Written by Marjorie Weinman Sharmat, Illustrated by Byron Barton
Simon & Schuster, 1980
I live at 165 East 95th Street, New York City, and I’m going to stay here forever.
Did You Know? A component of Gila monster venom is being studied for use in diabetes, because of the way it stimulates the secretion of insulin.
Our narrator’s parents are moving out west and he doesn’t want to go. He imagines that people in the west are all too busy chasing buffaloes to play and that there’s cactus everywhere. He thinks everyone will talk slowly and he’ll have to wear full cowboy gear and ride a horse to school every day. He worries that everyone becomes a sheriff when they grow up, which goes against his dream of being a subway driver. He knows he’ll miss his best friend, Seymour, and the salami sandwiches they share. Seymour told him that Gila monsters and horned toads meet you at the airport, but when they land, he doesn’t see any. He sees a boy in a cowboy hat at the airport who tells him he is moving east. The boy says he’s heard that the eastern streets are full of gangsters, it snows all the time, everyone lives on the 50th floor (where they dodge flying planes) and they ride to work on top of each other in the subway. The narrator and his parents head to their new home and along the way he sees kids playing baseball and a restaurant that looks like one back east. He plans to write a letter to Seymour about his new home.
Author Marjorie Weinman Sharmat has been writing children’s books almost as long as I’ve been alive, but she is probably best known for her Nate the Great series of chapter books. This one holds a pretty interesting (yet little known) distinction. It was the book chosen for the pilot episode of Reading Rainbow, even though it aired later (as Episode 8 of Season 1). The book is broken up into four mini-chapters, each at a different point in our narrator’s journey to his new home (anticipating, travelling, arriving and going to his new house) and you can see how his perception of his new home changes as he sees first the reality and then the incorrect ideas from the boy moving back east, which him question what he’s heard.
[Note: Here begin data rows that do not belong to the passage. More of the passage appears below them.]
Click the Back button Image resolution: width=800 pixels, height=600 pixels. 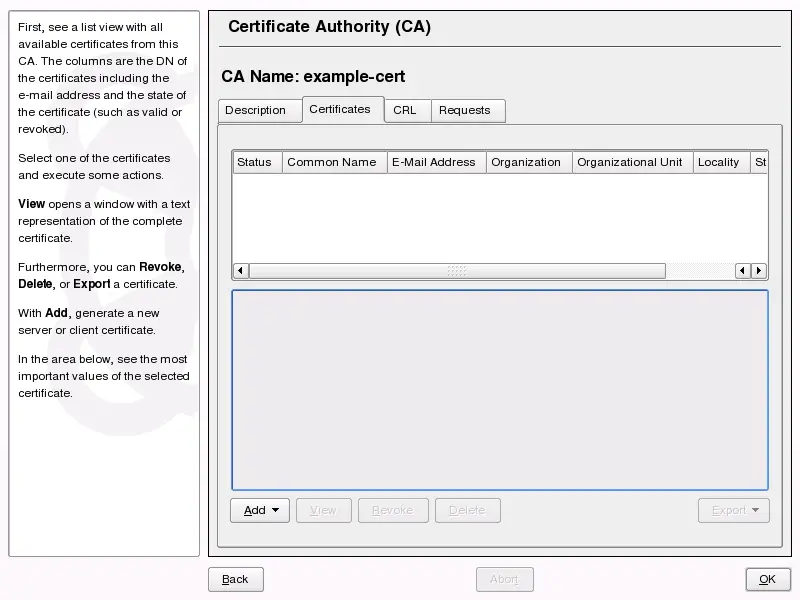tap(235, 579)
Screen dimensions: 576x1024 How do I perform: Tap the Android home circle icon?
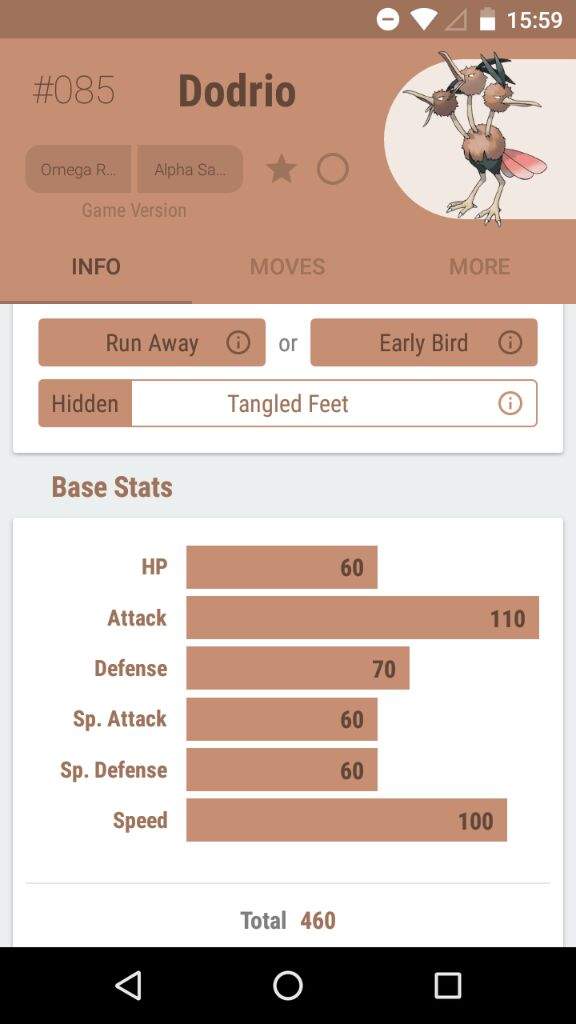[x=288, y=985]
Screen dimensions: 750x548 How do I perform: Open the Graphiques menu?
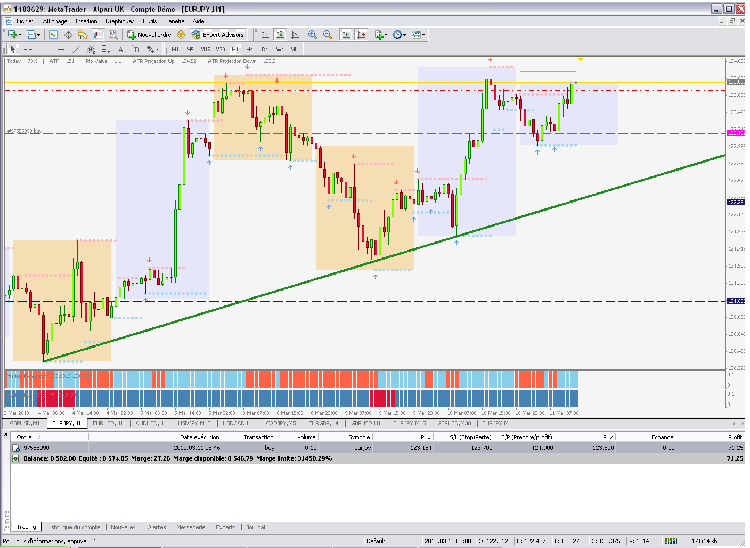(x=120, y=20)
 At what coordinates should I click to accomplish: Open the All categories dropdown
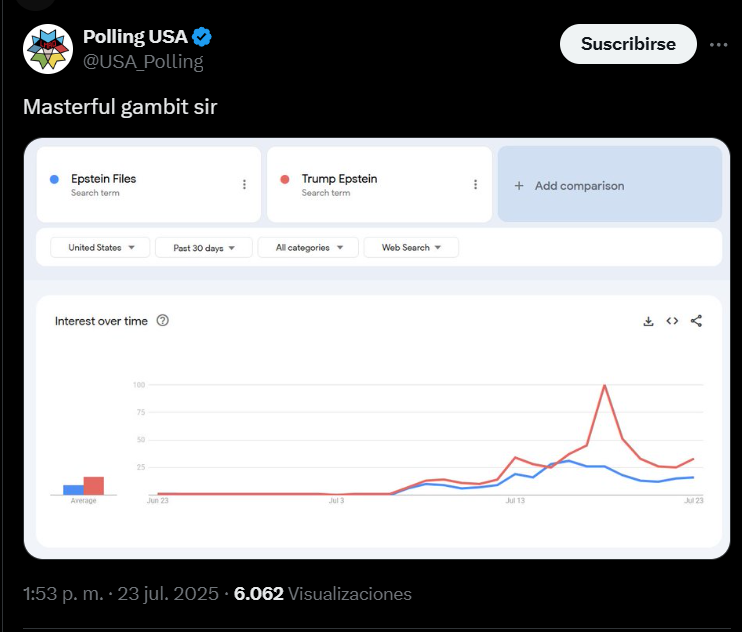[x=307, y=247]
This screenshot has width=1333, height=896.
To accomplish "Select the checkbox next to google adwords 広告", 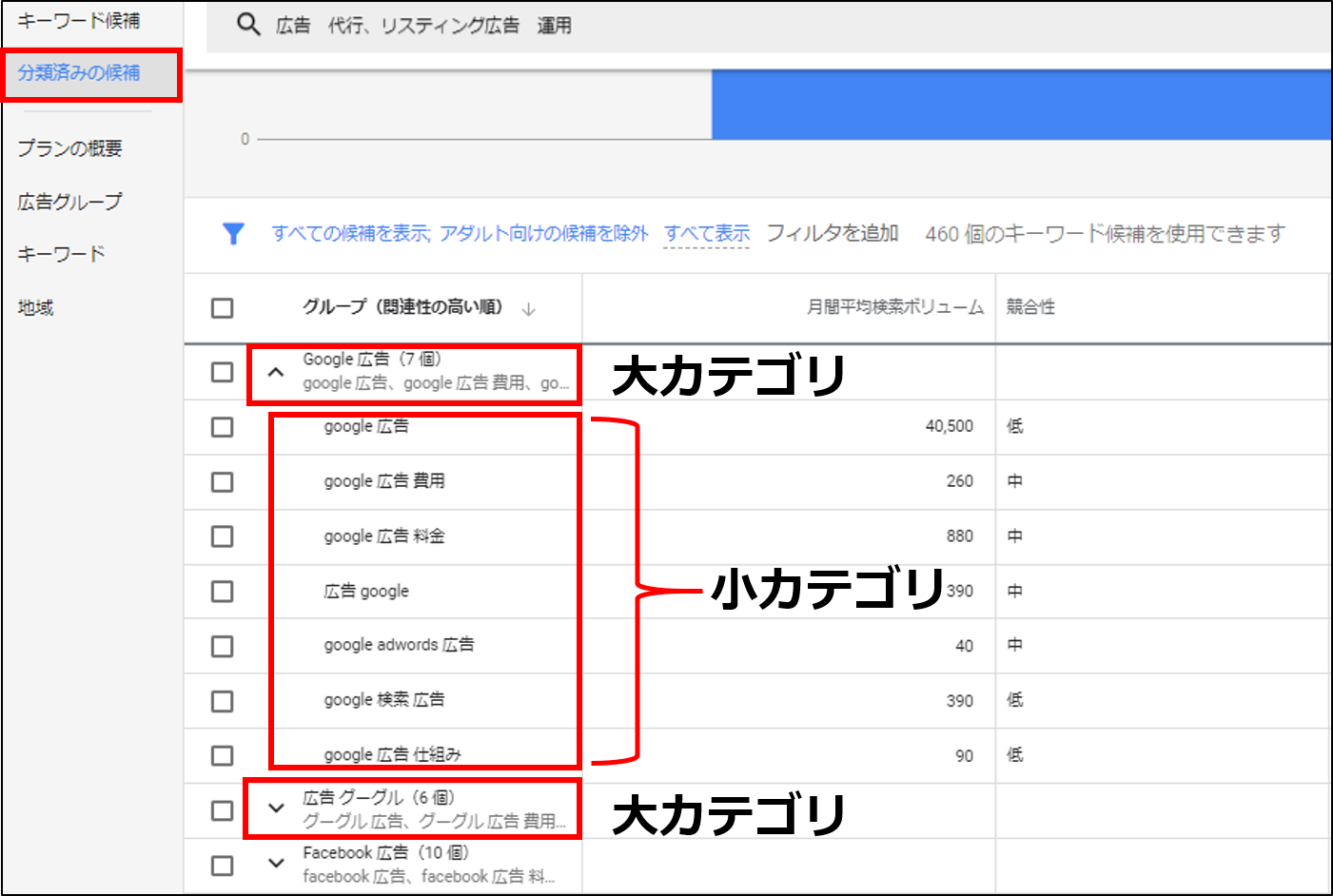I will 222,647.
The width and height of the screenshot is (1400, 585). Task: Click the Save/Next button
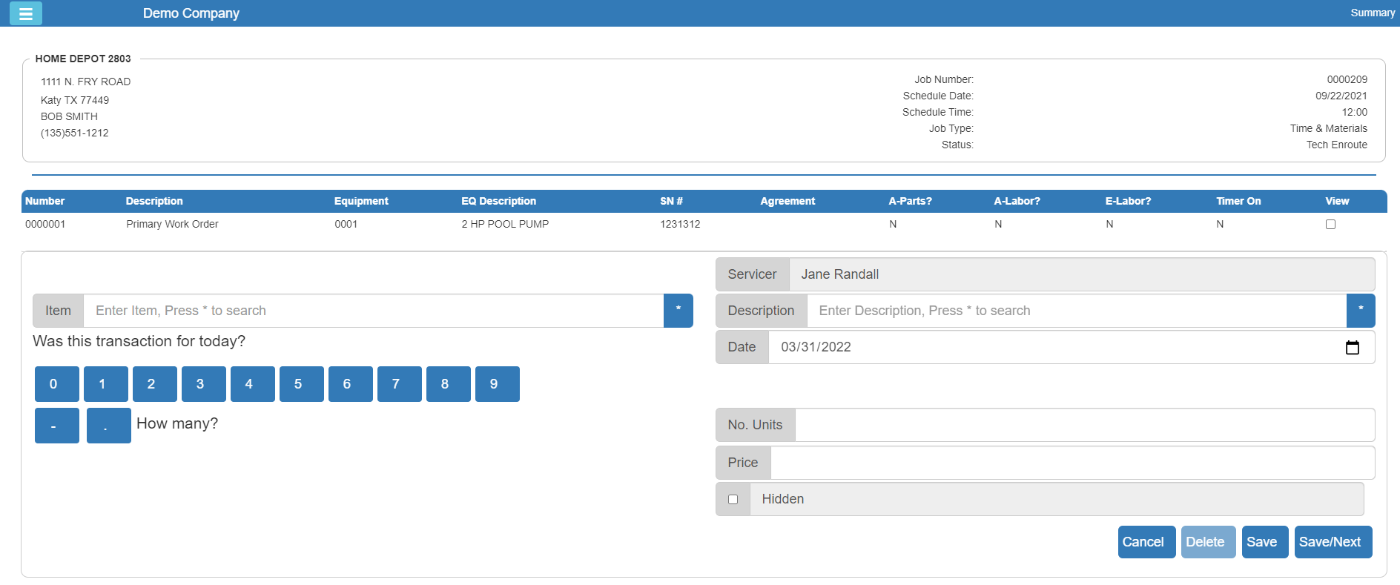1333,542
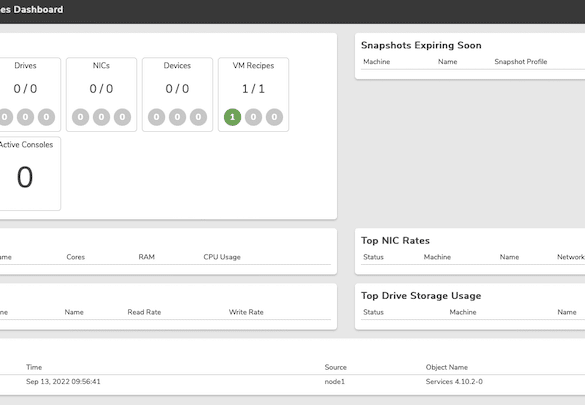Click the green VM Recipes status circle

coord(232,117)

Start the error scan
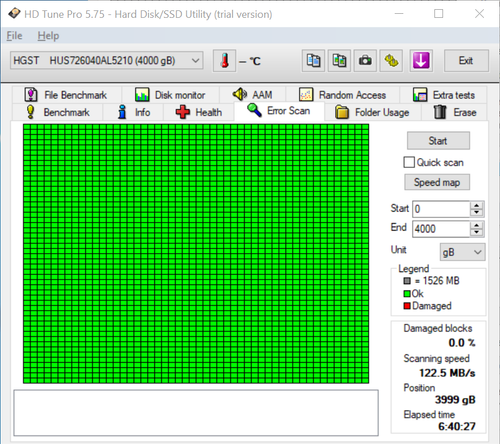pyautogui.click(x=438, y=141)
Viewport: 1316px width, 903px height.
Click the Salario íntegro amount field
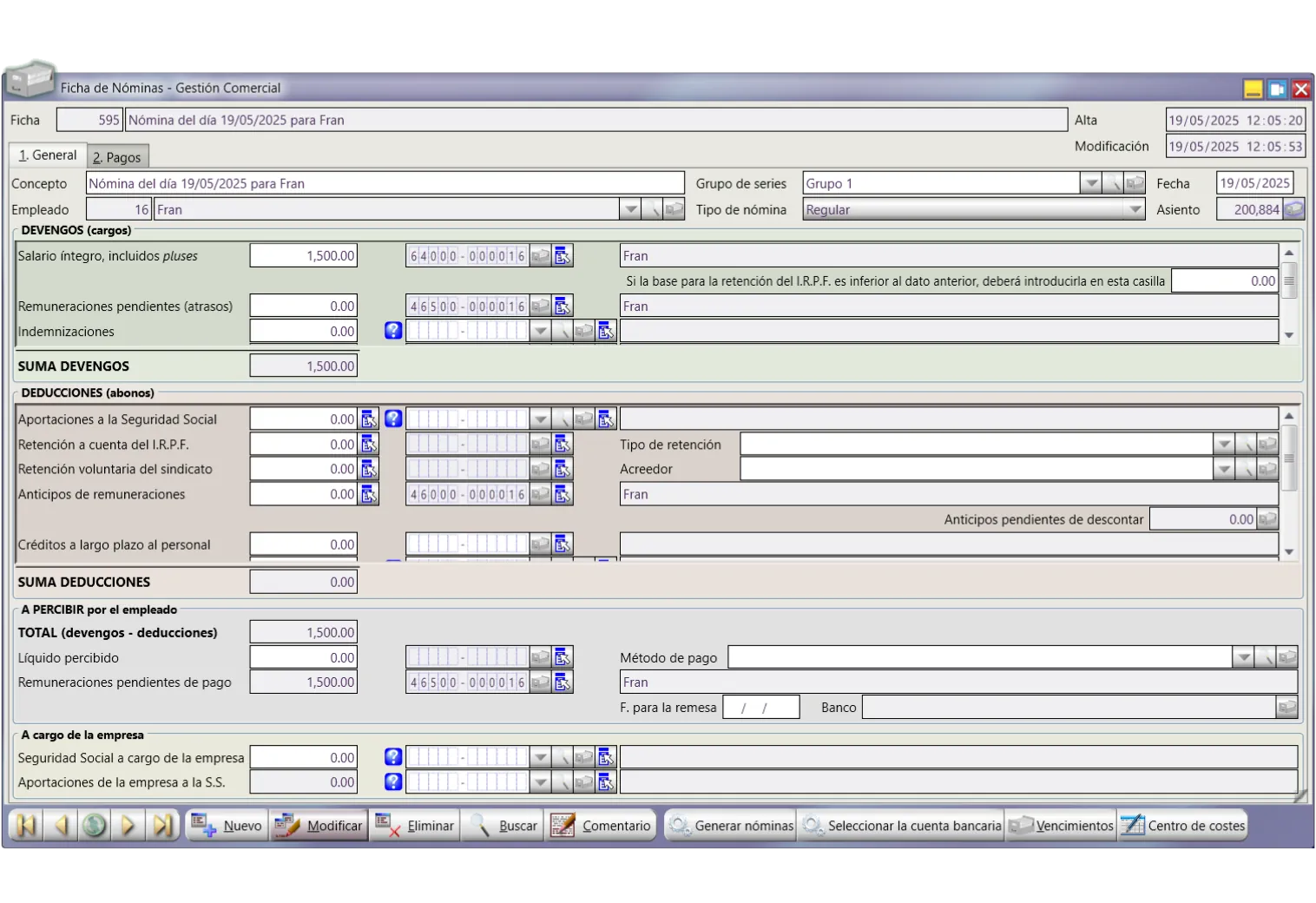(303, 255)
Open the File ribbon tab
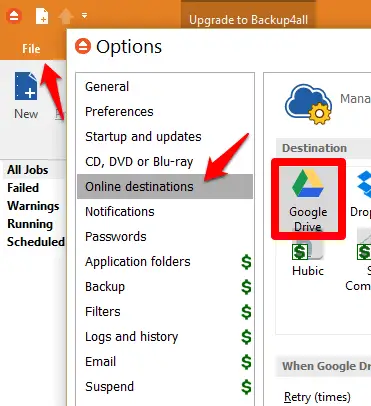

Illustrator Byron Barton published many books on his own, mostly in the early childhood/board book genre, featuring big blocky shapes and bold colors. In this book, the text is printed on the bottom of each page and the illustrations are in balloon shapes above it. The artwork shows us all the things that the narrator and the boy he meets at the airport are afraid of, which is fun to see. Mr. Barton manages to make them comical without a lot of exaggeration, since these kids really believe that what they’ve heard is true. It underscores the importance of teaching kids to not believe everything they hear, especially when what they hear is pretty far-fetched. There’s something about the artwork that makes the book feel a little dated, but overall, it’s a fun read with a good message.
And what did we learn? What I take away from this book is that lots of what you hear isn’t really accurate, so it’s wise to get all the facts for yourself before making up your mind.